__What to do__. Report each line of the entries below that includes "icon".

+---+

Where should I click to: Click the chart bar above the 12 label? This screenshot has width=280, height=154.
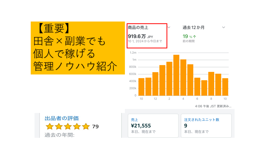pyautogui.click(x=155, y=84)
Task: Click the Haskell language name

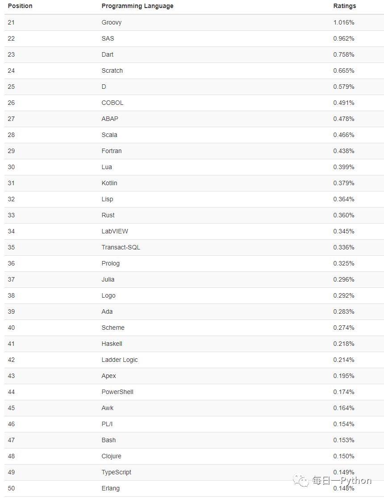Action: point(112,344)
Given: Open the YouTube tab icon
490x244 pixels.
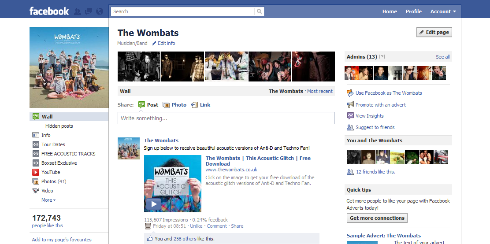Looking at the screenshot, I should [36, 172].
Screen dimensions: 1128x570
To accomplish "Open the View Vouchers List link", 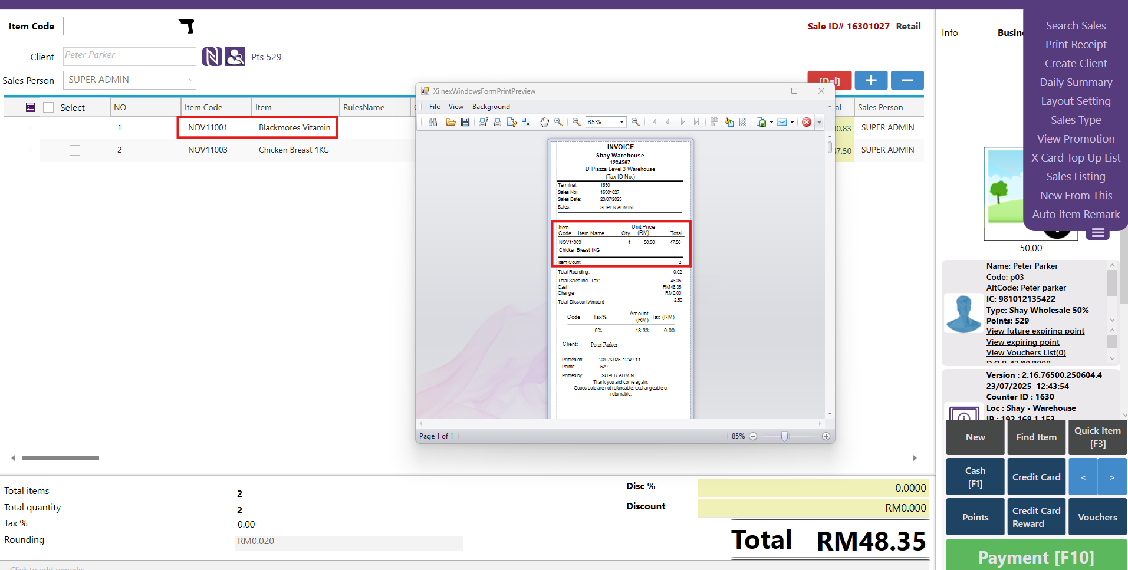I will 1026,352.
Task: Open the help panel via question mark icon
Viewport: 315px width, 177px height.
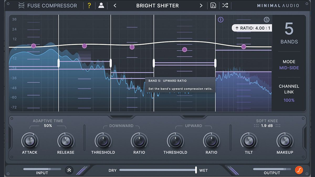Action: [x=89, y=5]
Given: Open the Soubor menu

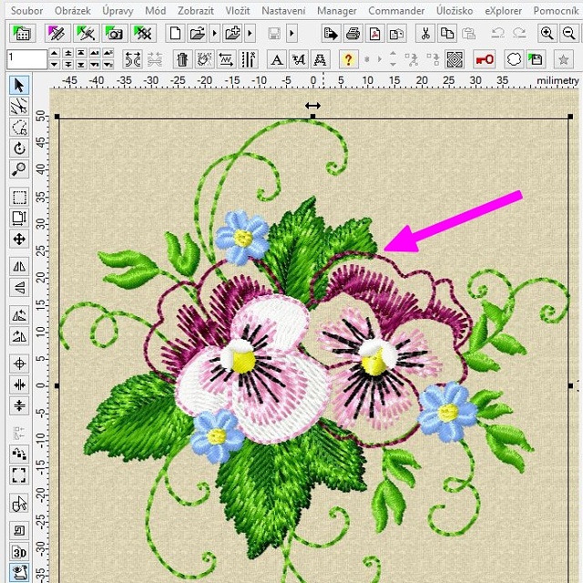Looking at the screenshot, I should [26, 10].
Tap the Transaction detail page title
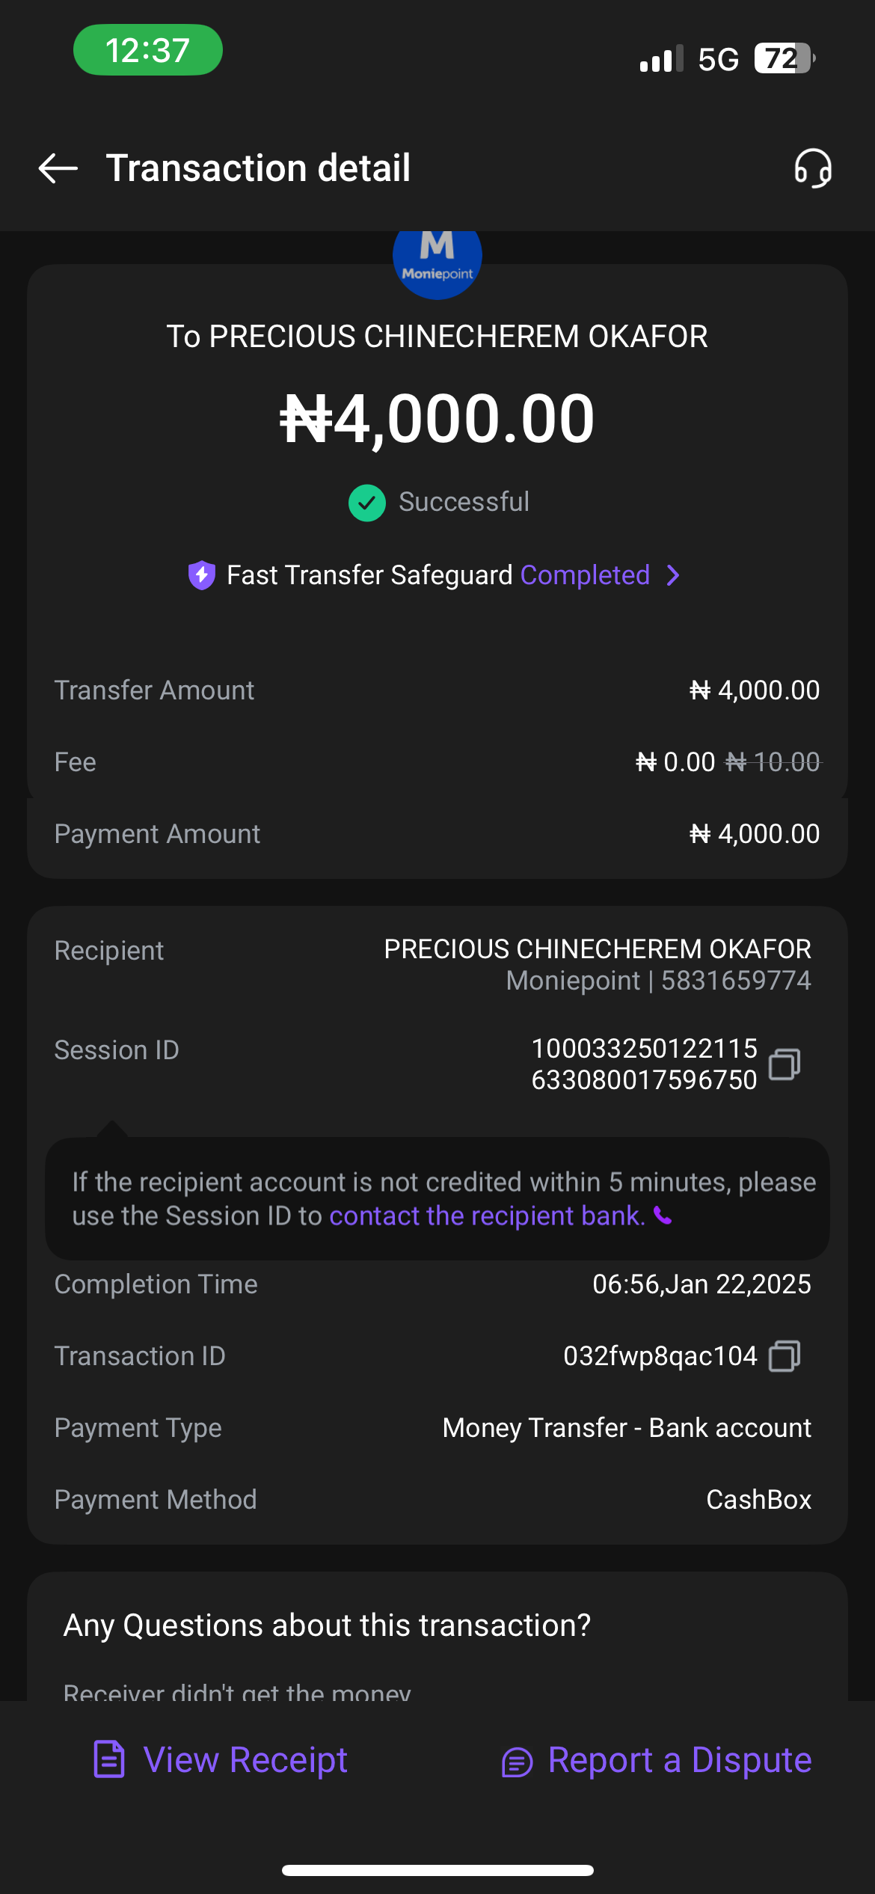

+---+

__Task answer__.
Given: Open the YouTube tab icon
Task: Open the help panel via question mark icon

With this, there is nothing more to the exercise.